• [Acciones a realizar]
**A.** Contesta estas preguntas según lo que dice el fragmento de más abajo; marca cada respuesta con el mismo número que su pregunta.
(i) ¿Qué aumenta con la dejación o devolución de competencias hacia los niveles de abajo o más próximos?
(ii) ¿Hacia qué lugares quiere evitar el nacionalismo estatista la descentralización?
(iii) ¿Qué distingue a los centralistas estatales de los nacionalistas estatistas de las autonomías?
**B.** Indica si cada afirmación concuerda con el fragmento de más abajo. Responde sí o no y cita las palabras del fragmento que lo deciden.
(i) Las dos concepciones son siempre incompatibles.
(ii) El nacionalismo estatista considera que el nivel nacional es el único realmente significativo.
(iii) El poder superior pierde lo que ganan los niveles de abajo.
**C.** Imprime sin ningún cambio la parte del fragmento de más abajo que empieza en las palabras "2. La legitimidad" y termina después de "los segundos ganan.".
====== Fragmento ======
2. La legitimidad del poder lejano o superior aumenta con la dejación o devolución de
competencias hacia los niveles de abajo o más próximos, y por tanto el primero no
pierde lo que los segundos ganan.
Las dos concepciones pueden coexistir y ser compatibles, pero en un momento dado,
de las dos, una será dominante.
En el primer marco conceptual se sitúan formalmente por igual el centralismo de
Estado -sea éste plurinacional o no- y el nacionalismo estatista de las unidades
subestatales. Este último quiere evitar a toda costa tanto el centralismo de arriba como
la descentralización hacia abajo, hacia las ciudades, municipios y comarcas. Lo
importante es concentrar tanto poder como sea posible en el único nivel realmente
significativo, que es el nivel nacional. Lo que distingue a los centralistas estatales de
los nacionalistas estatistas de las autonomías -y no poco- es la materia, es decir, cuál
sea la nación: el Estado unitario o la autonomía singular. En España es evidente que
la cuestión sigue siendo ésta.
====== Entradas de datos ======
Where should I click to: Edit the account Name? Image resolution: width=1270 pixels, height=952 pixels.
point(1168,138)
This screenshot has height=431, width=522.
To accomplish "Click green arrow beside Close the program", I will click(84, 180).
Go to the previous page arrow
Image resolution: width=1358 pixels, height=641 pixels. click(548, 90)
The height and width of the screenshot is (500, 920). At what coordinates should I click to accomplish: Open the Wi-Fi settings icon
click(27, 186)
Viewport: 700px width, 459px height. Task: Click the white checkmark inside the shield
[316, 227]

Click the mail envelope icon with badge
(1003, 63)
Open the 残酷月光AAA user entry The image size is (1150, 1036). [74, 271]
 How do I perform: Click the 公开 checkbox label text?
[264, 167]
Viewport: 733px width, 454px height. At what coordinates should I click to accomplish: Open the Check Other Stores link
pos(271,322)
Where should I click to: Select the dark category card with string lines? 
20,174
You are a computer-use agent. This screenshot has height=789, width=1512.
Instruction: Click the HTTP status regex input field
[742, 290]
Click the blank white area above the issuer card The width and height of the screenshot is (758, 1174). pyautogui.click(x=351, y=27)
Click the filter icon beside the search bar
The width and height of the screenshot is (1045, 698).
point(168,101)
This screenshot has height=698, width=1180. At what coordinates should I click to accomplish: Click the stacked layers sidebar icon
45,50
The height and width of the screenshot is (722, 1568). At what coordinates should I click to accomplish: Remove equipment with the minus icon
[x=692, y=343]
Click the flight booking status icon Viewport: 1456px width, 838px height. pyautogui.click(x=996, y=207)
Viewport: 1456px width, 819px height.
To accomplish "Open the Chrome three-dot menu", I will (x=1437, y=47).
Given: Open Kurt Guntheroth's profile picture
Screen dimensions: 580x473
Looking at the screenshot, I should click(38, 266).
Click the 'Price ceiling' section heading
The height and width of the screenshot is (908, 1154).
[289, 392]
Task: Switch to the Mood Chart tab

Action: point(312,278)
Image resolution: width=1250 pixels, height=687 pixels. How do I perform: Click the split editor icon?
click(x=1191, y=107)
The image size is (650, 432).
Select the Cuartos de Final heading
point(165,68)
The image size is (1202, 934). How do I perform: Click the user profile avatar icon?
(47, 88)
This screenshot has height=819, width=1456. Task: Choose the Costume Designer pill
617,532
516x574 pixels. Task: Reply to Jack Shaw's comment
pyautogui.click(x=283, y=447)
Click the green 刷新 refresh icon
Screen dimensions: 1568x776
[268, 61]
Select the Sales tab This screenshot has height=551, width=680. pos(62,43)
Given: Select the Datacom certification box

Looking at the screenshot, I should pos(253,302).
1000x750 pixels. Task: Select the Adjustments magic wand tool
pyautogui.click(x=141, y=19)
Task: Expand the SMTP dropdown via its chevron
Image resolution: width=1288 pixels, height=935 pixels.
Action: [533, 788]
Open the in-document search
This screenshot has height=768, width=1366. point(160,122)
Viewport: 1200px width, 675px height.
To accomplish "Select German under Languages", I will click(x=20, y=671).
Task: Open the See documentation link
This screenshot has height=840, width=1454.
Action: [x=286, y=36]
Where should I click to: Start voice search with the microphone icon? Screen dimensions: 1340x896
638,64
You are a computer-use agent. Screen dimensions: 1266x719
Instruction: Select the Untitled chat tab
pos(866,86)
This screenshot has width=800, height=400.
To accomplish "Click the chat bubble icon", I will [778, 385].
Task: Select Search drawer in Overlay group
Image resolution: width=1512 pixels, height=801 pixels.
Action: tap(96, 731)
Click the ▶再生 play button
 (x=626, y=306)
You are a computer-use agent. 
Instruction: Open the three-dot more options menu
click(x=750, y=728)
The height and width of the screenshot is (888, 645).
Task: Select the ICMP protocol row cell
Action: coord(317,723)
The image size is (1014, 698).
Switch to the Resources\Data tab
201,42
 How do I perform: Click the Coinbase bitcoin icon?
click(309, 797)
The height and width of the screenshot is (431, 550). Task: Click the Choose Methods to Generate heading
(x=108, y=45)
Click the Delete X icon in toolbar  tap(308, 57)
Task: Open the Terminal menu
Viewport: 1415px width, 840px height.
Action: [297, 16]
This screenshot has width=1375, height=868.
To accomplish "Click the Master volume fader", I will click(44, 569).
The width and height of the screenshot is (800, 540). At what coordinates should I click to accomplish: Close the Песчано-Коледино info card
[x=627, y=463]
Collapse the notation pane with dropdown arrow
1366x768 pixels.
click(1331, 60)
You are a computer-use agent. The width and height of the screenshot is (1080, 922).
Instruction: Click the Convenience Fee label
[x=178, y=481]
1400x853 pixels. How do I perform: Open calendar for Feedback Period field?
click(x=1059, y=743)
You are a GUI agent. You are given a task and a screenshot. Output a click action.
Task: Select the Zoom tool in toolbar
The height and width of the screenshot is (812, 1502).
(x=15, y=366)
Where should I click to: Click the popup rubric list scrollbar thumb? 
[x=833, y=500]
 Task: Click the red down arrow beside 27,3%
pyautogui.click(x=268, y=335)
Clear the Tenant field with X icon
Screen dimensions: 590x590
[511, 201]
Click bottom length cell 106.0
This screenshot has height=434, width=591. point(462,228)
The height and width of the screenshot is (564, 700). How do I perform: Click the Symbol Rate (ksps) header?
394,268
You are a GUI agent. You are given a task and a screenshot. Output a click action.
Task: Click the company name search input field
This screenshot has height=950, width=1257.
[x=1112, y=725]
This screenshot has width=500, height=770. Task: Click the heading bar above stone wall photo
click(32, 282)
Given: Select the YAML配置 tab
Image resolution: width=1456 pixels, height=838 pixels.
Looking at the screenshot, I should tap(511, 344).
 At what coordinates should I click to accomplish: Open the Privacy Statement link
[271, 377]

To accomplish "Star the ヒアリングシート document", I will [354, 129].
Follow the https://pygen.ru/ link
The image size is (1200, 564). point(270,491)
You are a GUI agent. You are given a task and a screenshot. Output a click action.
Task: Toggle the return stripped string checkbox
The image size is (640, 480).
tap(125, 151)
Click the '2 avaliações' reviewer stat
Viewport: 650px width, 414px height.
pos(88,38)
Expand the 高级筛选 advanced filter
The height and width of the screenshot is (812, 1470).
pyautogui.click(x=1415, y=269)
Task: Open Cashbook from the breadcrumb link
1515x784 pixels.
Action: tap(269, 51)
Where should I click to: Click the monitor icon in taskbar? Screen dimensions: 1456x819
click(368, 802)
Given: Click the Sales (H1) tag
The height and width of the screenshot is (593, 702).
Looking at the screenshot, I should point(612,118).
======
• [Respuestas]
**A.**
(i) La legitimidad del poder lejano o superior.
(ii) Hacia las ciudades, municipios y comarcas.
(iii) La materia, es decir, cuál sea la nación: el Estado unitario o la autonomía singular.

**B.**
(i) No: "Las dos concepciones pueden coexistir y ser compatibles".
(ii) Sí: "concentrar tanto poder como sea posible en el único nivel realmente significativo, que es el nivel nacional".
(iii) No: "y por tanto el primero no pierde lo que los segundos ganan".

**C.**
2. La legitimidad del poder lejano o superior aumenta con la dejación o devolución de
competencias hacia los niveles de abajo o más próximos, y por tanto el primero no
pierde lo que los segundos ganan.